Exercise prompt: Repeat the portion of the email about EC2 benchmarks word for word, starting at "My first suspicion" and ending at "Compute Units each)".

Given passage:
A few months ago I was seeing 12k writes/s on a single EC2 XL. So
something is wrong.

My first suspicion is that your client node may be the bottleneck.

On Wed, Apr 20, 2011 at 2:56 PM, Alex Araujo
<cassandra-us...@alex.otherinbox.com> wrote:
> Does anyone have any Ec2 benchmarks/experiences they can share?  I am trying
> to get a sense for what to expect from a production cluster on Ec2 so that I
> can compare my application's performance against a sane baseline.  What I
> have done so far is:
>
> 1. Lunched a 4 node cluster of m1.xlarge instances in the same availability
> zone using PyStratus (https://github.com/digitalreasoning/PyStratus).  Each
> node has the following specs (according to Amazon):
> 15 GB memory
> 8 EC2 Compute Units (4 virtual cores with 2 EC2 Compute Units each)

Records from a dataset:
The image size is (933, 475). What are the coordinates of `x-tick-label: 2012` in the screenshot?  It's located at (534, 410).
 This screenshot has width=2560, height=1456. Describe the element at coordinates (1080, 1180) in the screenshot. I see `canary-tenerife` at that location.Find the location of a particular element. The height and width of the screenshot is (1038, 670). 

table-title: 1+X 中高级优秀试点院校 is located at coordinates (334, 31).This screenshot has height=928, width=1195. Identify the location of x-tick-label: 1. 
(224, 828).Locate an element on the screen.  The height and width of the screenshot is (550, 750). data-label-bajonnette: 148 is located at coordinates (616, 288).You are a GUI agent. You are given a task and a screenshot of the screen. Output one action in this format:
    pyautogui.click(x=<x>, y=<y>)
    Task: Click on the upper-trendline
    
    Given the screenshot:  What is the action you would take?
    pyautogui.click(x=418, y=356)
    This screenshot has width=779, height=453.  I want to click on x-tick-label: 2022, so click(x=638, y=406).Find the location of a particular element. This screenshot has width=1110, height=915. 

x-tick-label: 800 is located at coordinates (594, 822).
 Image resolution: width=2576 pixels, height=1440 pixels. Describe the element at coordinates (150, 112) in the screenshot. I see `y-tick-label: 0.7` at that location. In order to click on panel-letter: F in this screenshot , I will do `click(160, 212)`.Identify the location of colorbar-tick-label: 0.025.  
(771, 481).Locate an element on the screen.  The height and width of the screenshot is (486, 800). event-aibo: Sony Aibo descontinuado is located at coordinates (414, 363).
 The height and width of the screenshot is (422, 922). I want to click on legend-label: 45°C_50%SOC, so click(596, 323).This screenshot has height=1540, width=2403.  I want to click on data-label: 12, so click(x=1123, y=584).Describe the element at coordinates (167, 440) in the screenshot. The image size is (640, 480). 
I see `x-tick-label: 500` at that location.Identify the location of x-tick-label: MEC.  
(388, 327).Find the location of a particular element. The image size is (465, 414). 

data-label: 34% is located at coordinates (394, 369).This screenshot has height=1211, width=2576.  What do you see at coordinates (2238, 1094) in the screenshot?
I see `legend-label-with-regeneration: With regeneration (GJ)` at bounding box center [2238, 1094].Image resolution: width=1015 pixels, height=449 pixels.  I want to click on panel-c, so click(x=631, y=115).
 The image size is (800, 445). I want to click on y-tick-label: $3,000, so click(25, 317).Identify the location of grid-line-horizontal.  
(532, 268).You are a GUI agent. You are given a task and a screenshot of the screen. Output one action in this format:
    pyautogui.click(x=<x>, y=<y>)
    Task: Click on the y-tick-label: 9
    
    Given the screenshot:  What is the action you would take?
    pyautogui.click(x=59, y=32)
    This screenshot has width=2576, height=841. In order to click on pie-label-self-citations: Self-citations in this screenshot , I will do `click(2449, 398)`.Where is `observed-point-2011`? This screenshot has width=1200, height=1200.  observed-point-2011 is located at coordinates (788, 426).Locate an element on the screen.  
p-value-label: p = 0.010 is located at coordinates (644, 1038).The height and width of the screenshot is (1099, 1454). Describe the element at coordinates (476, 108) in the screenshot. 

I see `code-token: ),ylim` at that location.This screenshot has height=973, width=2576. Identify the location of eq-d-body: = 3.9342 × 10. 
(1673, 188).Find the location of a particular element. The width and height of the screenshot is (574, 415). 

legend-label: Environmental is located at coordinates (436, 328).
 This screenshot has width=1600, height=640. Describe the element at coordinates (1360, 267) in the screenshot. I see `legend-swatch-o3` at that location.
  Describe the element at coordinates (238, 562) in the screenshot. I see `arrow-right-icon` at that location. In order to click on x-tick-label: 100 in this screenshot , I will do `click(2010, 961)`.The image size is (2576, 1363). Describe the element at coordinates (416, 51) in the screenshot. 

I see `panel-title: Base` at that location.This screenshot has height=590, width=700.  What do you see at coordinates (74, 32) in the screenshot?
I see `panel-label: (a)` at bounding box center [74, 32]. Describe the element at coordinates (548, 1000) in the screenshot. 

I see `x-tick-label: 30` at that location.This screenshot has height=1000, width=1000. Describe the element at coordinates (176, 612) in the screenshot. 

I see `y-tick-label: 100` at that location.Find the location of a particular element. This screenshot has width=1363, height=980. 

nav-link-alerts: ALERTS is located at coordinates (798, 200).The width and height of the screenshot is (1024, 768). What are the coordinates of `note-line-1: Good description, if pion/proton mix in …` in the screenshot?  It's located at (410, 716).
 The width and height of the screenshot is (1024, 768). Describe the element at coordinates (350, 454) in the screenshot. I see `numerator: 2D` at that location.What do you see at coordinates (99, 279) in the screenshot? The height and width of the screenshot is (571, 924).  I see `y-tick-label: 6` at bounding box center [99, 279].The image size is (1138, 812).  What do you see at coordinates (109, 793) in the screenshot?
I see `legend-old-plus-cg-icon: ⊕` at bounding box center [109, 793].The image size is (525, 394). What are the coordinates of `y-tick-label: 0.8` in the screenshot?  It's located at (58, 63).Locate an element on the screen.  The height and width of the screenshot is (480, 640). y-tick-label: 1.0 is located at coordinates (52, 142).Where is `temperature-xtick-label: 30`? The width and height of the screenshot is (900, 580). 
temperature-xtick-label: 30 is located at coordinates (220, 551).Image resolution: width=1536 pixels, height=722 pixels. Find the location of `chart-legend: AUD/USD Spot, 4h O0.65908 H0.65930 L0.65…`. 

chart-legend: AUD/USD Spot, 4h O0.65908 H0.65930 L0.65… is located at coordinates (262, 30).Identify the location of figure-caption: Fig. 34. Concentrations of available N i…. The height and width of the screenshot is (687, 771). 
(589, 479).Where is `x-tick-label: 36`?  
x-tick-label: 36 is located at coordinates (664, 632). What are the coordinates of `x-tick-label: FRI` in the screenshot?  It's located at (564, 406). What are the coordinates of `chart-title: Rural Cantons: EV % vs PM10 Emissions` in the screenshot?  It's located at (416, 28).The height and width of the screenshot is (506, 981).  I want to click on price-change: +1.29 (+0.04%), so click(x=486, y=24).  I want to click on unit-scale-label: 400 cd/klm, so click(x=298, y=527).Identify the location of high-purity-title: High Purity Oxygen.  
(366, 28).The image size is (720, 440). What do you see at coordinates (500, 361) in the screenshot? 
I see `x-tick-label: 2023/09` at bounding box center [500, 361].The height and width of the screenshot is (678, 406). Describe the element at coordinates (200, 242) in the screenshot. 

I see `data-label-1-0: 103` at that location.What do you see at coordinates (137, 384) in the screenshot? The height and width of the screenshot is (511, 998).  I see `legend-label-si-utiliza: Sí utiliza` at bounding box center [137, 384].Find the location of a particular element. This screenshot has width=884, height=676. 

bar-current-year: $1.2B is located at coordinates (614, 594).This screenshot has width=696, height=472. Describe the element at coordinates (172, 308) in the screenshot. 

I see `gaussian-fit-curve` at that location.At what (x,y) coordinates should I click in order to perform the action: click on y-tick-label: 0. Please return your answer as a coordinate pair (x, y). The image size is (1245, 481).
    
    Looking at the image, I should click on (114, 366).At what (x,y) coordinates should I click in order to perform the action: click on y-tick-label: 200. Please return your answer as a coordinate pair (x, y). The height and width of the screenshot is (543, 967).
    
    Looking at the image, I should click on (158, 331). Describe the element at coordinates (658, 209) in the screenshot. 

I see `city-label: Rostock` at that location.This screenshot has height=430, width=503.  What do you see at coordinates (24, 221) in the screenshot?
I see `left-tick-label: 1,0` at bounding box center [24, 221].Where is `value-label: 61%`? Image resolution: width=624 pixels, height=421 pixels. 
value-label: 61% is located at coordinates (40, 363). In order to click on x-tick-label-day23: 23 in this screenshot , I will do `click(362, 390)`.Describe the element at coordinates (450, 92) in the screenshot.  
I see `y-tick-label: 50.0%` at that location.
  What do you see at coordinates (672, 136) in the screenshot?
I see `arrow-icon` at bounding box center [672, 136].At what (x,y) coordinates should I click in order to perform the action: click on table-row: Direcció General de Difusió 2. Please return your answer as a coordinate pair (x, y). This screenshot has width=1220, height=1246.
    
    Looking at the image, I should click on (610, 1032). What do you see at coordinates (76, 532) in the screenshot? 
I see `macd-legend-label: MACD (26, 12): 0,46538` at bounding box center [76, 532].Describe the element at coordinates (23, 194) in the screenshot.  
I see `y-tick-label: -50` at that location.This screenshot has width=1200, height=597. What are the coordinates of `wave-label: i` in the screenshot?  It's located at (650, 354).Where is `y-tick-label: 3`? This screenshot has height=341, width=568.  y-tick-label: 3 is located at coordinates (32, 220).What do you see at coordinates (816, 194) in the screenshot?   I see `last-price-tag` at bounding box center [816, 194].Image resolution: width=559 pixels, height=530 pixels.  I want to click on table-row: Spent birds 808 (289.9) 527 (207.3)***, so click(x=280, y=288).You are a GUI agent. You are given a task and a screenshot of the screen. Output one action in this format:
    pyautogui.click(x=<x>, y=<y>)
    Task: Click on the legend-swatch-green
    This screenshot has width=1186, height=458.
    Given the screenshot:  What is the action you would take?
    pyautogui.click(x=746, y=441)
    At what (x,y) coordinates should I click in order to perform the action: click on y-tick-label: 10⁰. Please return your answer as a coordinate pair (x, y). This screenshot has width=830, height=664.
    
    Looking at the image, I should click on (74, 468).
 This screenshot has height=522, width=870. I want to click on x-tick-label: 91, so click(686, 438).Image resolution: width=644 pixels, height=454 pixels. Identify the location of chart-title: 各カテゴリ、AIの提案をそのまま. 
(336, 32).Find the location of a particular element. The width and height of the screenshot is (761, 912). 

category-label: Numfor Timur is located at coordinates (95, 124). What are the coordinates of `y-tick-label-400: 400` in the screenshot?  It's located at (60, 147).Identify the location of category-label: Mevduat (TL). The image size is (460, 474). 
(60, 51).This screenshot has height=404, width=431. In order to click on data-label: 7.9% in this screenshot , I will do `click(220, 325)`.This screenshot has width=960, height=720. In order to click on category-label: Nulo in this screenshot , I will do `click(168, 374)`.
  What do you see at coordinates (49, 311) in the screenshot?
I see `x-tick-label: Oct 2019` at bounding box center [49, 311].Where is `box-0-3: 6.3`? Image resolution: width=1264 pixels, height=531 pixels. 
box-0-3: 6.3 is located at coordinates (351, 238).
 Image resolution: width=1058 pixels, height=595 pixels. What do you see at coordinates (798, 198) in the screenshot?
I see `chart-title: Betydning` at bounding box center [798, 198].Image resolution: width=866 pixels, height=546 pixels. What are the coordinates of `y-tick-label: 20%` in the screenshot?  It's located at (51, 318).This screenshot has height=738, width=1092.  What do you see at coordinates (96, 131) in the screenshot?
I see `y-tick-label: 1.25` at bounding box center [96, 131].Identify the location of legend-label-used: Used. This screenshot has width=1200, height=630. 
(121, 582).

Answer area:
My first suspicion is that your client node may be the bottleneck.

On Wed, Apr 20, 2011 at 2:56 PM, Alex Araujo
<cassandra-us...@alex.otherinbox.com> wrote:
> Does anyone have any Ec2 benchmarks/experiences they can share?  I am trying
> to get a sense for what to expect from a production cluster on Ec2 so that I
> can compare my application's performance against a sane baseline.  What I
> have done so far is:
>
> 1. Lunched a 4 node cluster of m1.xlarge instances in the same availability
> zone using PyStratus (https://github.com/digitalreasoning/PyStratus).  Each
> node has the following specs (according to Amazon):
> 15 GB memory
> 8 EC2 Compute Units (4 virtual cores with 2 EC2 Compute Units each)